For the Christian in particular, art can be experienced as an analogical signpost bearing witness to the Author of all that is beautiful. As human beings, we care about beauty and the arts because our Creator God is beautiful and is the source of all beauty (Pss. 27:4, 50:2). Moreover, in creation, God intentionally fashioned our world as an artist—a divine artist who benevolently chose to endow our earthly experience with beauty (see Rom. 1:20). As an act of self-disclosure, creation itself declares the beauty of God (Ps. 19:1). In the creation of art, the artist mimics the creative work of God in disclosing a particular viewpoint of the world to be apprehended by the viewer. The interaction between the artist and the audience is that of mutual consent. There is something to be communicated, and art is the vehicle of communication.
Throughout human history, the arts have played a significant role in man’s effort to build a meaningful world. One could argue that the history of civilization can be traced through the arts. Nicholas Wolterstorff argued that the act of creating beautiful things involves the presentation of an alternative world or worldview to be considered by its audience. Implicit in this idea is that beautiful things stand between the artist and the audience and communicate by evoking emotion, conveying truth, and illuminating human experience. The best of art is, among other things, presented for contemplation. Art is a place where meaning can be created, explored, and discovered.
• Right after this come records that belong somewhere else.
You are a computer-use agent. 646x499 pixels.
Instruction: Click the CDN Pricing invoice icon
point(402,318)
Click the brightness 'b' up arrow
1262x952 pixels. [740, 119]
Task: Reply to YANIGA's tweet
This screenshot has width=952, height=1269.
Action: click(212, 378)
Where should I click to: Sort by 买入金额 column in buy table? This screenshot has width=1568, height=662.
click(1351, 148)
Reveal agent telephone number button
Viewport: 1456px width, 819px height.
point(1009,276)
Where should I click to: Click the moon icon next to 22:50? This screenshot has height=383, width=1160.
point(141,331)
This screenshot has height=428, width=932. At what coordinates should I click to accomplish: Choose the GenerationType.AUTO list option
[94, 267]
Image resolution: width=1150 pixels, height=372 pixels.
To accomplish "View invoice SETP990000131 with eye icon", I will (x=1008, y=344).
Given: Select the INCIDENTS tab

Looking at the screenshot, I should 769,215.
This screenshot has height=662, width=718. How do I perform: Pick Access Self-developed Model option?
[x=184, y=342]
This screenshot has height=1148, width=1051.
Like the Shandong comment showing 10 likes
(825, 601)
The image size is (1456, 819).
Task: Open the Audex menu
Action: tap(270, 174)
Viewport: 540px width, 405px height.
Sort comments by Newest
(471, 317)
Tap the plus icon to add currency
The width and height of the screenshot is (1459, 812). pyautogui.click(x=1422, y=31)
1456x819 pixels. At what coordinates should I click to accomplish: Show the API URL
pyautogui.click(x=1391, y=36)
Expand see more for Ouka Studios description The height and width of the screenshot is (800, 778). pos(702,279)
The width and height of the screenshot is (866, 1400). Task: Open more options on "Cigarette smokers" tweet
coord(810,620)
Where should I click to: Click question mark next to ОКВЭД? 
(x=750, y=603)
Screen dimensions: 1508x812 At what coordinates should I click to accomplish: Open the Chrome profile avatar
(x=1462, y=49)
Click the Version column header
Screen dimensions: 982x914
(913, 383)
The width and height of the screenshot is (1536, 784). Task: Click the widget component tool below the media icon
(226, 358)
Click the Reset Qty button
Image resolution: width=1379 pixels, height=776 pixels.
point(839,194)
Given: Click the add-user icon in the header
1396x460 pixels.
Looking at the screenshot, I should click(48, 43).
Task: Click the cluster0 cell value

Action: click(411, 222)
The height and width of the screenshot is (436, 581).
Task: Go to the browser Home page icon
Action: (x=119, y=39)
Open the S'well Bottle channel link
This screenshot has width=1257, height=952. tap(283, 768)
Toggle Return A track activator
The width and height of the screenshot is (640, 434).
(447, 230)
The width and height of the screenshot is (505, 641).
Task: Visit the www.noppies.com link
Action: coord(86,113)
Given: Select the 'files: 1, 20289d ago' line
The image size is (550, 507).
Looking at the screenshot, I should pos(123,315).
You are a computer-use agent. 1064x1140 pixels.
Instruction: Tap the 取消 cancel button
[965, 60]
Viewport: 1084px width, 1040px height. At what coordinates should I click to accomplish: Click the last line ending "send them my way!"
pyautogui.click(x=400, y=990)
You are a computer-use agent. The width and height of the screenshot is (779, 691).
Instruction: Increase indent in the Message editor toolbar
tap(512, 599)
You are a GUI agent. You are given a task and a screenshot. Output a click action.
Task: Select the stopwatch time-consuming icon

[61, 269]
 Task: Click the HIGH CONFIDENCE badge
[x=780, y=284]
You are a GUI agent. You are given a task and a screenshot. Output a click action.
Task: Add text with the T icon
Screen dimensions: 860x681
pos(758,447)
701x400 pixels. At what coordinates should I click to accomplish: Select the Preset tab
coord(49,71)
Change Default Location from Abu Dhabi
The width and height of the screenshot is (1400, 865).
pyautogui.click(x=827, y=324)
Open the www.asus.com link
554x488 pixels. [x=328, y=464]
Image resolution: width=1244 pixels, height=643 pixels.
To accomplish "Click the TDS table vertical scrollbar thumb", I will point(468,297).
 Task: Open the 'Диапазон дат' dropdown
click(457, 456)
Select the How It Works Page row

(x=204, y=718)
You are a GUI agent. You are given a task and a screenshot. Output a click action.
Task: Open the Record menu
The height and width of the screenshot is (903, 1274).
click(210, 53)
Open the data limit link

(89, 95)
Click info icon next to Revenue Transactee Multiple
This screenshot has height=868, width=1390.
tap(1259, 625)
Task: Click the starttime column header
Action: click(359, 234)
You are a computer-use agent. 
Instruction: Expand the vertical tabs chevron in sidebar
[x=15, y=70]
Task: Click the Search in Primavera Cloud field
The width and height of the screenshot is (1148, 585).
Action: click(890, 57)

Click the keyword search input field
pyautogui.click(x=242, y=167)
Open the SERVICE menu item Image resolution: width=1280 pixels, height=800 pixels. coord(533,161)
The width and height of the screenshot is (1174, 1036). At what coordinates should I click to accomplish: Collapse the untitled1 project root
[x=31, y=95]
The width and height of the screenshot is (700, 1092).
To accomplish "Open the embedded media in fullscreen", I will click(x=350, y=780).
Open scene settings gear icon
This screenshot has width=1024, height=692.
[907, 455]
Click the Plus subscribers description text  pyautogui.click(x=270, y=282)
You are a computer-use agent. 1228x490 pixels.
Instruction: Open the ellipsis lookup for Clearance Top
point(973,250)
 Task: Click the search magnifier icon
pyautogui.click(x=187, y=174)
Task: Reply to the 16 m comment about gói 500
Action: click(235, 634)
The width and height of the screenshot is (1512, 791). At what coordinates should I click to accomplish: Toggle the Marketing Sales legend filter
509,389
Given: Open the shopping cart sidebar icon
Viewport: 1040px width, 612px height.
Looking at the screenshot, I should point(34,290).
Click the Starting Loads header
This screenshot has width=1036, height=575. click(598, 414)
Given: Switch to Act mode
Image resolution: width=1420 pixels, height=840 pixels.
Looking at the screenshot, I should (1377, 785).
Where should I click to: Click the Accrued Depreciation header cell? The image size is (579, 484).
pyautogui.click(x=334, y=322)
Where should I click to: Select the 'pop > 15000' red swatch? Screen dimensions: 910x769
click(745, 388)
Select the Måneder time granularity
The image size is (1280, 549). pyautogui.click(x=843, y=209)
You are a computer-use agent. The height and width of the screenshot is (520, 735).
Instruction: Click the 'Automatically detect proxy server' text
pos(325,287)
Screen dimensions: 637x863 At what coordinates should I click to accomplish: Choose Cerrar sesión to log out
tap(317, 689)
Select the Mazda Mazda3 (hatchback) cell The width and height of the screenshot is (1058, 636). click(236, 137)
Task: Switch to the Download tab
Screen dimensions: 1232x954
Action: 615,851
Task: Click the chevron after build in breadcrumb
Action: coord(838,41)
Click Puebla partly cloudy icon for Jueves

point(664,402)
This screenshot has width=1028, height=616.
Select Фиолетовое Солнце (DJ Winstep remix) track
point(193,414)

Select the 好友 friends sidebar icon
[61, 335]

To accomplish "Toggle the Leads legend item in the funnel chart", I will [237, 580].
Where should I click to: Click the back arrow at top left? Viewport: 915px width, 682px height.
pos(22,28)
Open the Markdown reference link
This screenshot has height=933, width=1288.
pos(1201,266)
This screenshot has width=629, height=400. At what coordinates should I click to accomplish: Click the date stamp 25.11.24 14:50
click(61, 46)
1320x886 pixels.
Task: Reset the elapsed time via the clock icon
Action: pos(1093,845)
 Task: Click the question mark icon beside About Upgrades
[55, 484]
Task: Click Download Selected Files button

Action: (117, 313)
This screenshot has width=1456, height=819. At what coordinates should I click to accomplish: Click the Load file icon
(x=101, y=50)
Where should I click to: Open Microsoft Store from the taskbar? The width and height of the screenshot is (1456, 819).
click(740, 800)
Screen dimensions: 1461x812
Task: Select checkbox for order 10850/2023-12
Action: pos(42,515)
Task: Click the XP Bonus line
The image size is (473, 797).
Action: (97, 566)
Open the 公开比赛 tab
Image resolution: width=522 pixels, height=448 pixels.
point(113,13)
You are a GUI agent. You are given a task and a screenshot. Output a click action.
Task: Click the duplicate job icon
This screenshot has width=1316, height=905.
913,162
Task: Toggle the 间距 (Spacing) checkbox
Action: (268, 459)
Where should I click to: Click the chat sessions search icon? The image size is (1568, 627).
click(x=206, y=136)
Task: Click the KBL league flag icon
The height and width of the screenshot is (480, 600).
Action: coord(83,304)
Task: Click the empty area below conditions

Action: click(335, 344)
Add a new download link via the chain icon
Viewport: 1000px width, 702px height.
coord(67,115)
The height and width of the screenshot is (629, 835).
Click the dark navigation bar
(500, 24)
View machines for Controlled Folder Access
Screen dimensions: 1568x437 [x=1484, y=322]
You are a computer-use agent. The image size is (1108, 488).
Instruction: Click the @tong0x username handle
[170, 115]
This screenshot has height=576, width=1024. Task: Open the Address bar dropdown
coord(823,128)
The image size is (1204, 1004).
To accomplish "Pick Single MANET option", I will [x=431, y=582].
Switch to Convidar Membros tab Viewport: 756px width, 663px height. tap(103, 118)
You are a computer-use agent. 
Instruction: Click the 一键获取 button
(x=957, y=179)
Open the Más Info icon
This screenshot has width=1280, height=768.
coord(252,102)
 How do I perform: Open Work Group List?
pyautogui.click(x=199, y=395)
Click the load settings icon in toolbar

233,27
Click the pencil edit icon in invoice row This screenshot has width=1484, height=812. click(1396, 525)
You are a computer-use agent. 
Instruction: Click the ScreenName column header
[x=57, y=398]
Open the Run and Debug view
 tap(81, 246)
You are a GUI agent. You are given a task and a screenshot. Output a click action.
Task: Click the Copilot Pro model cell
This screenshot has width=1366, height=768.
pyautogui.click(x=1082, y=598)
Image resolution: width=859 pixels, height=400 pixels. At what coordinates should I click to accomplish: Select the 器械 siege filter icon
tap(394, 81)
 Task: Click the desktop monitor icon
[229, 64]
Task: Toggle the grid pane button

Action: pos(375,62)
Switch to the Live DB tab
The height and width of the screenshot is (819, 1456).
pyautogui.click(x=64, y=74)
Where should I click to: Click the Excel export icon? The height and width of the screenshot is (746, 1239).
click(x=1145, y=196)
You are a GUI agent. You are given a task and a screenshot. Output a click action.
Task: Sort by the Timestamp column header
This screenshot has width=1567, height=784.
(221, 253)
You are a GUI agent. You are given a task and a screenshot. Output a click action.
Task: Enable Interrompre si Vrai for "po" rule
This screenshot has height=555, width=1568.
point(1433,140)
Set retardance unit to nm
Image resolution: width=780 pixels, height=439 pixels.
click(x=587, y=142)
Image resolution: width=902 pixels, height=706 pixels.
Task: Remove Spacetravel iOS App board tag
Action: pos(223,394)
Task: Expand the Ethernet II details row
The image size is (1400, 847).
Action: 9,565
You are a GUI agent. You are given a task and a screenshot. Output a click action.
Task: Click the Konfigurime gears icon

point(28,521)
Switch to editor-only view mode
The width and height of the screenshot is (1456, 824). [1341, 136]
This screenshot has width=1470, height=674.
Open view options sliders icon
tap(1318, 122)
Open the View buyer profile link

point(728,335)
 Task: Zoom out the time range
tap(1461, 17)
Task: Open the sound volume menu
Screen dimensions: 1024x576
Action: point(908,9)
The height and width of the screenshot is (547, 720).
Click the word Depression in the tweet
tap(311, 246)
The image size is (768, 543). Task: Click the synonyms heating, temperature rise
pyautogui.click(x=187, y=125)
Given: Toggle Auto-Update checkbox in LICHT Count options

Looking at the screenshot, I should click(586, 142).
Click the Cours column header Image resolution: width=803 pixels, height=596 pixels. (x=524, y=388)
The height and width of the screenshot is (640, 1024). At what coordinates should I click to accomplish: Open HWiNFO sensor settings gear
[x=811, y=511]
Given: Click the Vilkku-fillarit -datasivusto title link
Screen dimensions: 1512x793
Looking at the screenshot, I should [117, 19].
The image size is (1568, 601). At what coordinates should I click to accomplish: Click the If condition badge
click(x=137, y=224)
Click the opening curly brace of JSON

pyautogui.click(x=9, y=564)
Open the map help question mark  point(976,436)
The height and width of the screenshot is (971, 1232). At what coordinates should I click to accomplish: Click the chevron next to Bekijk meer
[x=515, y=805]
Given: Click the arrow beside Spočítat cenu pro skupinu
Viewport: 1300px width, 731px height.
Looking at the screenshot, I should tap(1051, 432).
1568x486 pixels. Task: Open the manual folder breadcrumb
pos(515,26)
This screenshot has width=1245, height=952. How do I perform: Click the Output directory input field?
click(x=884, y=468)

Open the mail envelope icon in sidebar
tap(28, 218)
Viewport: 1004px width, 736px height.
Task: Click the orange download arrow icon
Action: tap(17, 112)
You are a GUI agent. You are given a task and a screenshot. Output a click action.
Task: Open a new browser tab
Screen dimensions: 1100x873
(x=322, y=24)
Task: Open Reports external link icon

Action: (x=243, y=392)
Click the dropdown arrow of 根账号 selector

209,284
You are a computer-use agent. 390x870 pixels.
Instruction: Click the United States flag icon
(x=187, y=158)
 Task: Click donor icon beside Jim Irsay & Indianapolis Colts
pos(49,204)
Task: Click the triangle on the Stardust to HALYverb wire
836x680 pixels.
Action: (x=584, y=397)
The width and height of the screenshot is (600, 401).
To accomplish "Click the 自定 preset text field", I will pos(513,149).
At the same time, art is to be discerned. In Acts 17, when Paul was confronted with the idolatrous art of Athens, he became deeply distressed and pointed them to the one true God in whom all of their longings could be met. In examining the things that their artists had created, Paul was able to exegete their culture and uncover the deep desires of their hearts. One principle implicit in this Acts 17 exchange is the truth that art helps cultivate the ability to discern a deeper sense of our human existence and experience. Art allows us to transcend ourselves and see things as they are from different perspectives, thus enabling us to find common ground for interaction. Art, therefore, inclines us to respond more sensitively to the world around us for the purpose of understanding. When specific pieces of art, music, and literature resonate with the masses, it should provoke our attention and study.
Even so, art is not exempt from the fall; indeed, it is often an instrument of the falleness of the world. But art can also be an instrument of redemptive dialogue in our world that is fallen yet undergoing cosmic redemption. As Abraham Kuyper reminded us, “in spite of sin by virtue of common grace, [the arts] have continued to shine in human nature, [so] it plainly follows that art can both inspire both believers and unbelievers, and that God remains sovereign to impart it, in his good pleasure.” What we must understand is that the beauties of this world and even the longings expressed in art are a whisper to our souls that there is something beyond the physical order.
Therefore, art, like beauty, is both a gift and a map. It is a gift to be enjoyed and a map to be followed back to the source of the beauty with glorious praise. The Christian must appreciate art because it is often the vehicle for which truth, experience, and longings are expressed. Christians must seek to engage in understanding the arts because they provide a window to see how the God-given longings of humanity are expressed from generation to generation. Beautiful pieces of art such as Christina’s World may bring to the surface the shared sense of longing for home that all human beings feel deep within their souls, but the Christian is the one who can point beyond the longing itself toward the God who can fulfill all of these desires in “a better country, that is, a heavenly one” (Heb. 11:16). If art truly serves as a signpost, a map, then we as Christians are called to be the guides.